Ghosts, goblins and zombies may make terrifying Halloween outfits, but what about some more terrifyingly real things closer to our everyday lives – like pests?
While a handful of idealists dream of a chemical free world, the reality is that our society needs to reconnect with the fundamental reason we have pesticides: to protect our lives, families and food.
We Californians live in a state with some of the strictest limits on pesticides in the world. That why it is important to apply according to label instructions; when applied correctly, pesticides are safe and there have been no serious long-term adverse impacts to public health.
This stands in stark contrast to real problems – we have seen a growing number of fatalities and serious public health issues from pests, especially insects and rodents.
A far greater concern than banning pesticides is losing our ability to control pests. From a public health perspective, a world without pesticides would represent a colossal step backwards into the Dark Ages, when pestilence killed 75 million Europeans, more than twice the population of California. Even today, in Third World countries, malaria spread by mosquitos attacks more than a half-billion people and kills two million annually.
In the United States, we have seen an uptick in fatal diseases spread by pests – from West Nile and Zika viruses.
So if you are looking for a Halloween outfit based on real – not phantom – fears, here are some ideas:
- The Mosquito: Those pesky flying creatures are more than a just an annoying pain in the ear. They can carry and spread such fatal diseases as the Zika virus, malaria and West Nile virus.

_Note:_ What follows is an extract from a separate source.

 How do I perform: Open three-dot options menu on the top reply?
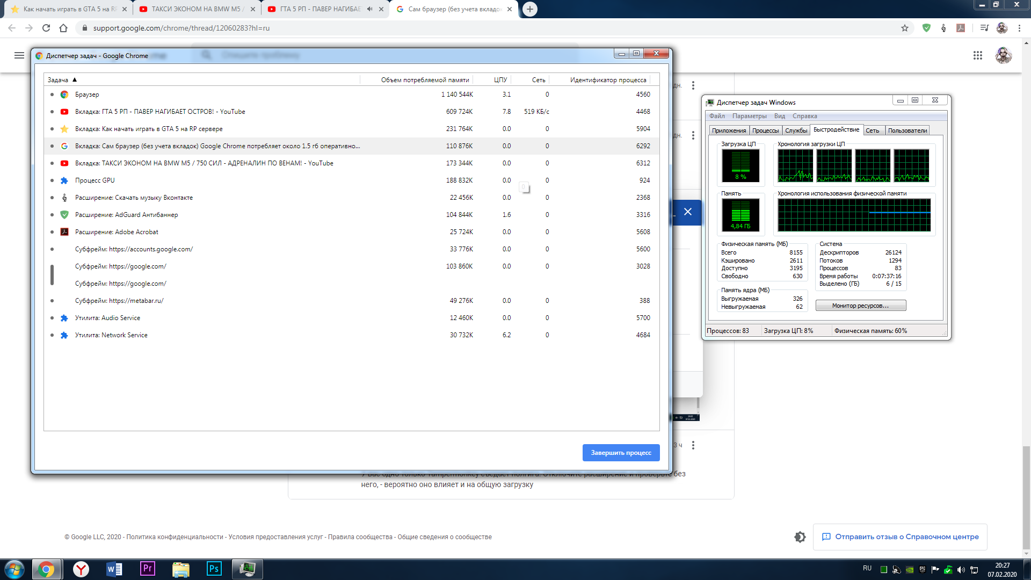tap(693, 85)
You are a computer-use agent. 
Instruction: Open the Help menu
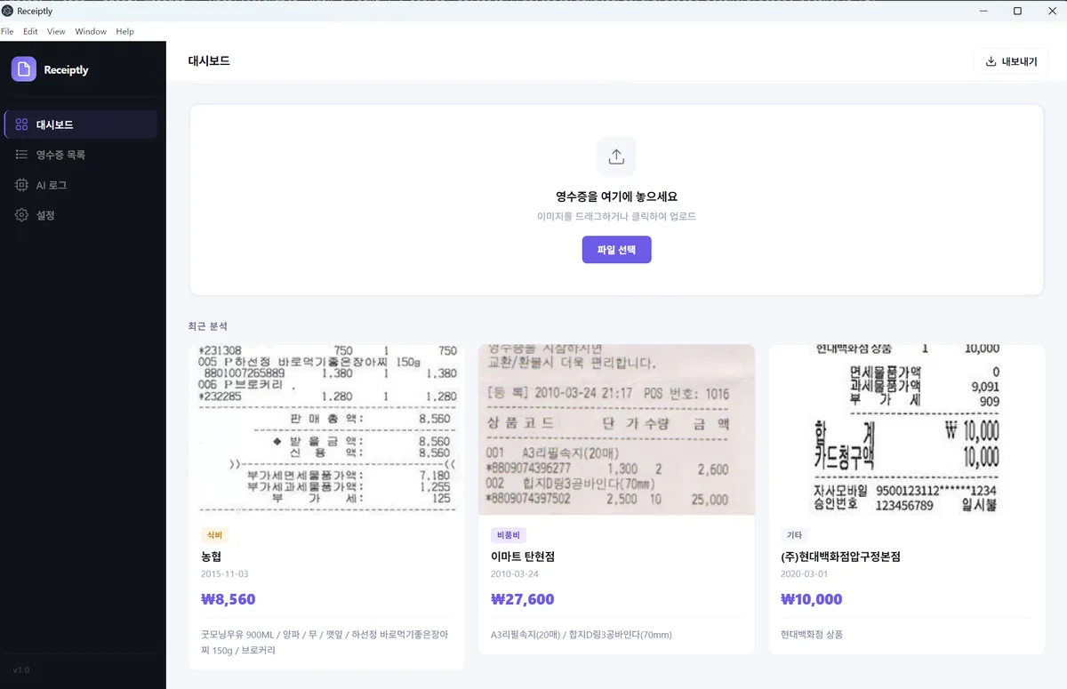[x=124, y=30]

- The Rat: To many folks, rats are among the most terrifying of all household pests. They will do anything to survive – including climbing into a baby’s crib to gnawing off that innocent little face. They also spread the Bubonic Plague, which killed millions of Europeans in the Middle Ages. But they remain a threat today in California, where cases of the black plague has been on the rise since 2015. But that’s not all, they also spread hantavirus and a growing danger – rat lungworm disease that unleashes a deadly parasitic worm that invades your brain. If you don’t want to be a rat this Halloween, you could also dress up as a slug or snail, which also can carry this parasite and spread it through various crops if they aren’t treated with pesticides.
- The Locust: Using the term locust very loosely, there are hundreds of pests in California that if left unchecked can wreak havoc on our food supply by destroying fresh fruit, nuts, leafy greens and pretty much all of our fresh produce. So if you love your farm-to-fork culture, you should be very afraid of these pests.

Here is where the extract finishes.